[BRANO ESTRATTO]:
:::
Un testo “classico” di Lenin (“Sugli scioperi”, scritto nel 1899 per la Rabociaia Gazeta durante la deportazione, ma pubblicato solo nel 1924) ma di grande attualità, se considerato nel frangente dell’analisi delle nuove ondate storiche di scioperi e lotta di classe.

La spiegazione del fondamento oggettivo per il quale si sviluppano gli scioperi, le modificazioni che operano nella soggettività della classe operaia e il suo impatto sulla classe nel suo insieme, la relazione tra lotta economica e lotta politica contro i governi capitalisti e le loro leggi, il significato strategico degli scioperi (che Lenin definisce magistralmente come “scuola di guerra”), la relazione tra classe e partito rivoluzionario… Questi sono alcuni degli aspetti che il grande dirigente della Rivoluzione Russa affronta in questo breve ma prezioso lavoro, il quale continua ad essere una guida per l’azione e la riflessione delle nuove generazioni della classe lavoratrice che oggi lottano contro il capitale.


Negli ultimi anni, gli scioperi operai sono straordinariamente frequenti in Russia. Non esiste una sola provincia industriale dove non vi siano stati vari scioperi. In quanto alle grandi città, gli scioperi non cessano. Si osserva, inoltre, che gli operai coscienti e i socialisti si pongono ogni volta con maggior frequenza la questione del significato degli scioperi, dei modi di  portarli avanti e dei compiti che i socialisti si propongono quando vi partecipano.

Vogliamo tentare di fare un’esposizione di alcune delle nostre considerazioni su questi problemi. Nel primo articolo parleremo del significato degli scioperi nel movimento operaio in generale; nel secondo, delle leggi russe contro gli scioperi e nel terzo di come siano stati in grado di svilupparsi e di come si stiano sviluppando gli scioperi in Russia e quale deve essere l’attitudine degli operai coscienti di fronte ad essi.

In primo luogo, è necessario osservare come nascono e si diffondono gli scioperi. Chi ricorda tutti i casi di scioperi conosciuti per esperienza diretta, dai racconti di altri o attraverso i giornali vedrà immediatamente che gli scioperi sorgono e si estendono lì dove sorgono e si estendono le grandi fabbriche. Tra le fabbriche più importanti, nelle quali lavorano centinaia (a volte migliaia) di operai, a malapena si riuscirà ad incontrarne di quelle in cui non siano avvenuti scioperi. Quando in Russia erano poche le grandi fabbriche, scarseggiavano gli scioperi, ma dal momento in cui hanno iniziato rapidamente a crescere, tanto nelle antiche località manifatturiere come nelle nuove città e villaggi industriali, gli scioperi sono diventati sempre più frequenti.

Perché la grande produzione manifatturiera conduce sempre agli scioperi? Si deve al fatto che il capitalismo conduce sempre alla lotta degli operai contro i padroni, e quando la produzione si trasforma e diventa su grande scala questa lotta si organizza necessariamente nella forma di scioperi. Questo deve essere chiaro.
:::
[SFIDA 1]: Con quale espressione Lenin definisce il significato strategico degli scioperi, secondo il brano sugli scioperi?
Le voci non hanno alcun legame con il brano sugli scioperi.
:::
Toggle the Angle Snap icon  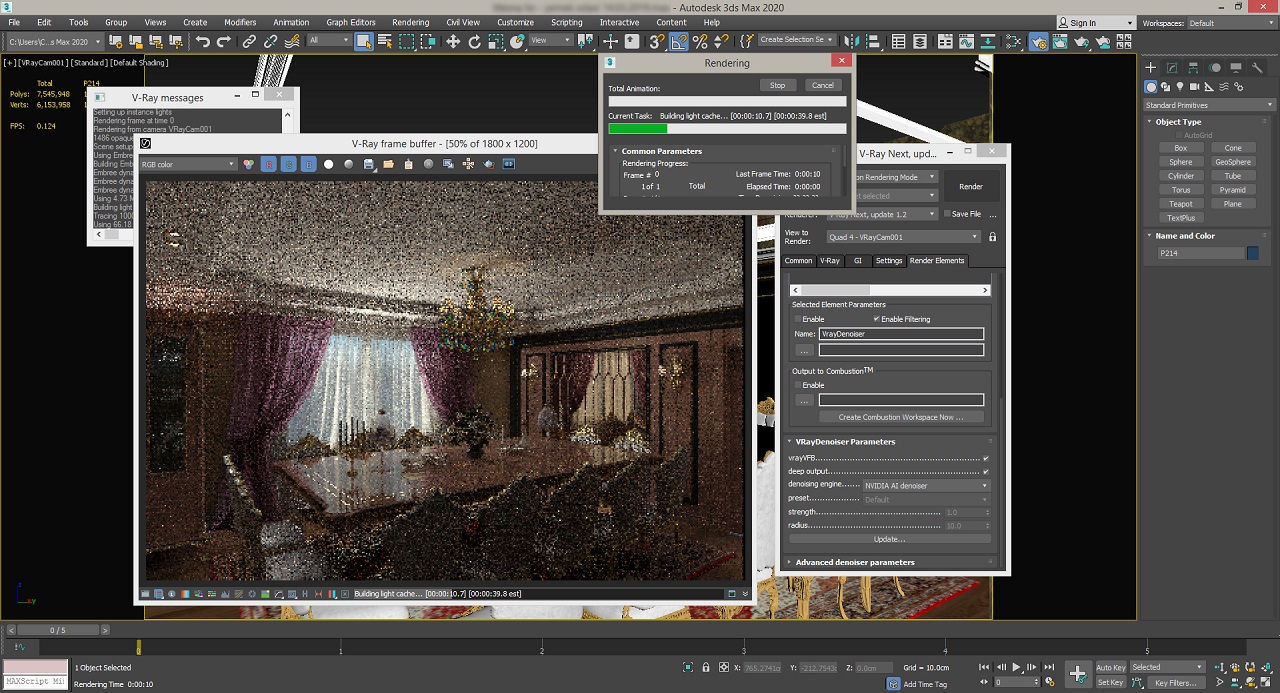679,41
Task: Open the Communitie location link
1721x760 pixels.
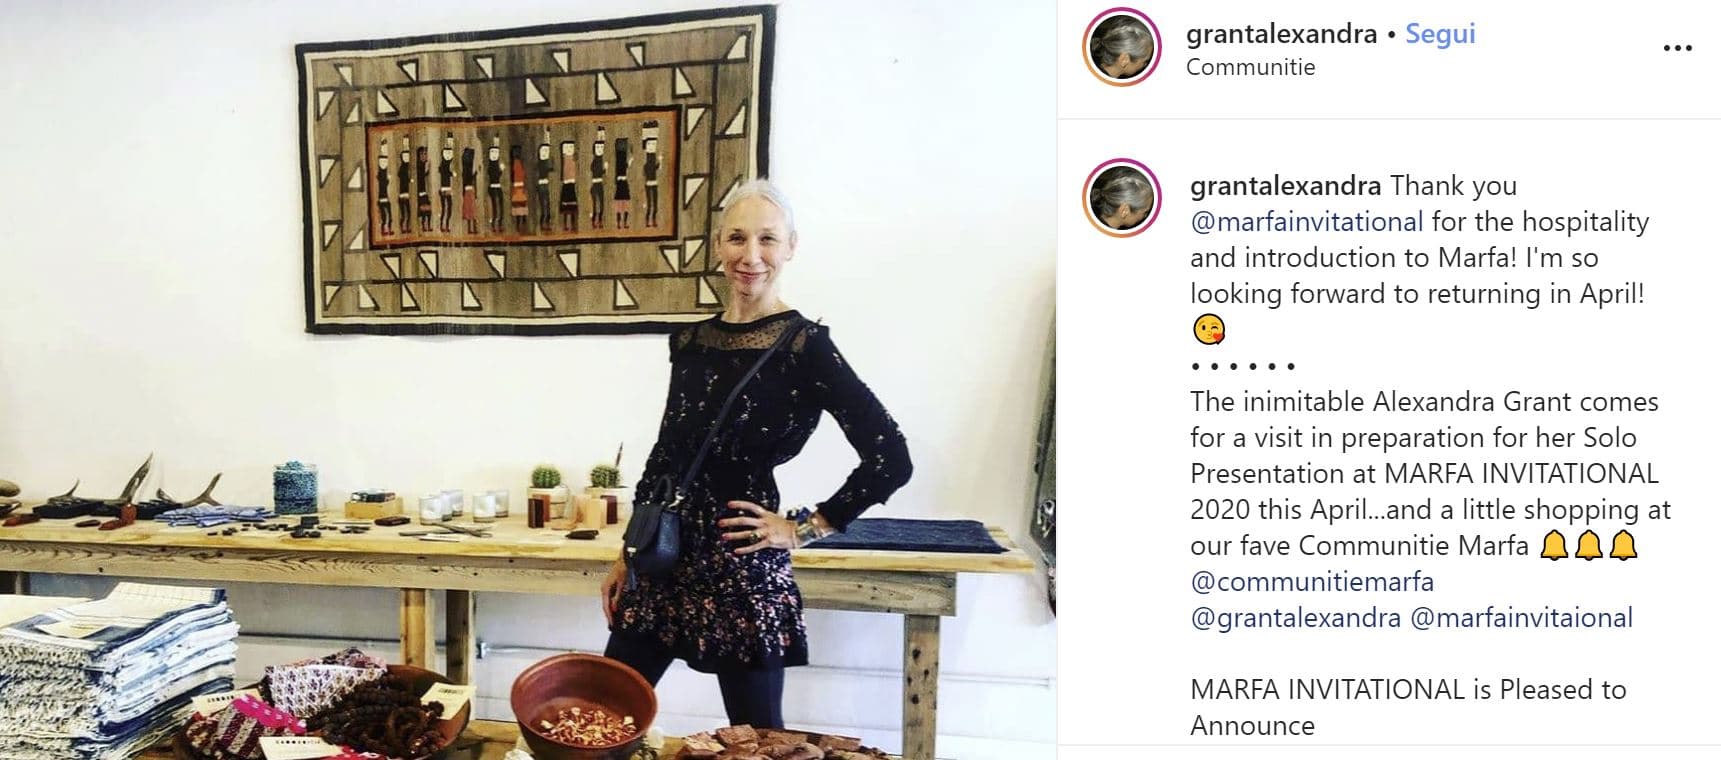Action: click(x=1250, y=67)
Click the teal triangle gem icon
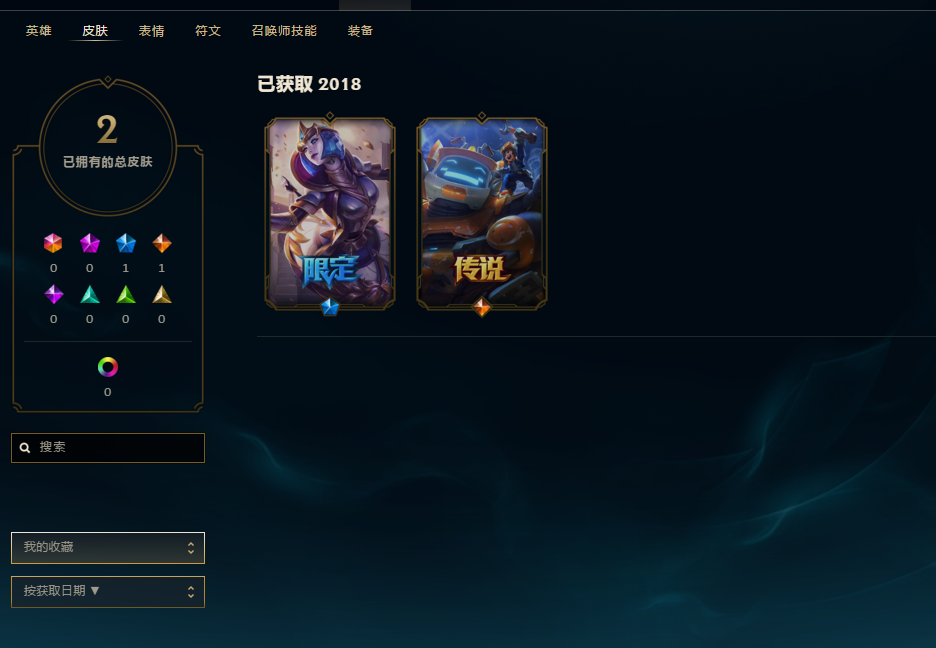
:::
[SFIDA 2]: Per favore, riporta identiche le righe delle voci a partire da quella che contiene "Task: Open the Communitie location link" e fino alla fine delle voci, entrambi gli estremi inclusi. Lascia fuori le immagini.

[RISPOSTA FINALE 1]: Li definisce una «scuola di guerra».

[RISPOSTA FINALE 2]:
Task: Open the Communitie location link
1721x760 pixels.
Action: click(x=1250, y=67)
Click the teal triangle gem icon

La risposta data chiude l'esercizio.